Monday, September 19, 2005

Always Low Expectations. Always.

I'm currently working for the largest private employer in America. I used to wonder why it is that people hate the company I work for so damn much. My current theory is that they actually hate themselves for not being able to stop themselves from giving me my paycheck.

The complaints that amuse me the most are the ones where people say that they're "forced" to shop at my store because they have no choice, that prices are so low that they can't afford to shop anywhere else. Such hypocracy really should be illegal. People, will you please have the courage of your own convictions? Nobody's holding a gun to your head and demanding that you make a mad dash downtown and gobble up that DVD player for $27.63 or else they'll splatter your brains all over the dashboard. I'm not the one who's single handedly driving the Mom n' Pop stores out of business. You are.

I spent some time a couple of days ago perusing a web site that includes former employees speaking out against the company with sob stories like:

"My supervisor asked me to cut some meat for a customer, but instead of telling him that I didn't have the training to safely operate the equipment, I tried to figure out how to work the meat saw on my own. Not only did I lose part of my hand, but I literally gave that customer a knuckle sandwich! It's all their fault!"

"I had so many tasks to accomplish that I decided to start taking my work home with me. I filled out supply orders while I watched TV and wrote my schedules during bathroom breaks. Since I never told my manager I was working off the clock, I never got paid for the overtime! Waaaah! It's all their fault!"

"I was working in the store overnight doing inventory when I hurt myself on the job. I was so angry at the managers for locking the front door and trapping me inside that I somehow completely failed to notice the 47 emergency exits located throughout the building! I had to sit around for six hours in horrible pain until the store opened the next morning, and it's all their fault!"

Just to be fair, I've got my fair share of gripes. In fact, when it comes to my job, I'm such a chronic complainer, both at work and at home, that even I'm sick of listening to myself whine. If I accomplish 28 tasks a day, my supervisors complain that I didn't get task #29 finished. I'm held to impossibly high expectations when it comes to keeping my merchandise in stock. I'm actually graded based on percentages, calculated to the decimal point, and so my daily thoughts are occupied not by being friendly or helping customers, but by maintaining my percentage each week. Just today, I was asked to come to work at four in the morning for the express purpose of checking my department for missing products, and not a single manager acknowledged the effort I made. Meanwhile, while the overnight stockers who actually receive and put away the freight have yet to be reprimanded for their inability to put my merchandise in the right area of the store, let alone on the right shelf in front of the right price tag. I bust my butt to do the best job I'm capable of doing, but I continue to be rated during my performance evaluations as merely "meeting expectations" because of one or two trivial ways in which I've failed to exceed. Nothing I do ever seems to be quite good enough, and lately my dreams have been plagued with visions of Godzilla-sized monsters or polar bears, insurmountable monsters who threaten both myself and my loved ones, clearly representative of the forboding, overwhelming odds I'm struggling with on a daily basis.

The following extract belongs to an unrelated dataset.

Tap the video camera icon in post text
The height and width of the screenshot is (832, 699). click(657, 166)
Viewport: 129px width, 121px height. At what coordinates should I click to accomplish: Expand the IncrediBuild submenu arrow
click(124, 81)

Maybe my perspective is different because I'm too busy doggy-paddling through a veritable tidal wave of anxious back-to-school shoppers who seem to blame me, personally, for their decision to wait until class has been in session for two weeks until they started venturing forth into the world for school supplies, and can't seem to understand how we could possibly have run out of 10-cent notebooks or 25-cent boxes of crayons. I don't have the luxury of propping my feet up on my desk at the office and pontificating about how multi-billion dollar corporations are responsible for low income levels and the steady decline of health care. To be perfectly honest, I usually don't think that big. (You could tell me that the planet Neptune exploded yesterday, and I seriously doubt it would affect my day-to-day life. I'll still have price changes to finish tomorrow and comparison-shopping that's due on Wednesday.)

I guess what I'm saying here is that despite my dissatisfaction, ultimately I'm thankful to have a job that pays reasonably well and gives me a mostly-predictable work schedule. I have time to spend with my girlfriend, get weekends off so I can see my kids, and have enough money to occasionally get silly trinkets off eBay.

Yes, there are a lot of things wrong with the world. Terrorists crashing planes into buildings. Hurricanes destroying people's homes. Children who grow up thinking their parents don't love them.

The fact that you can drive down the street at midnight and get a gallon-jar of pickles for three bucks? I really don't think that's one of them.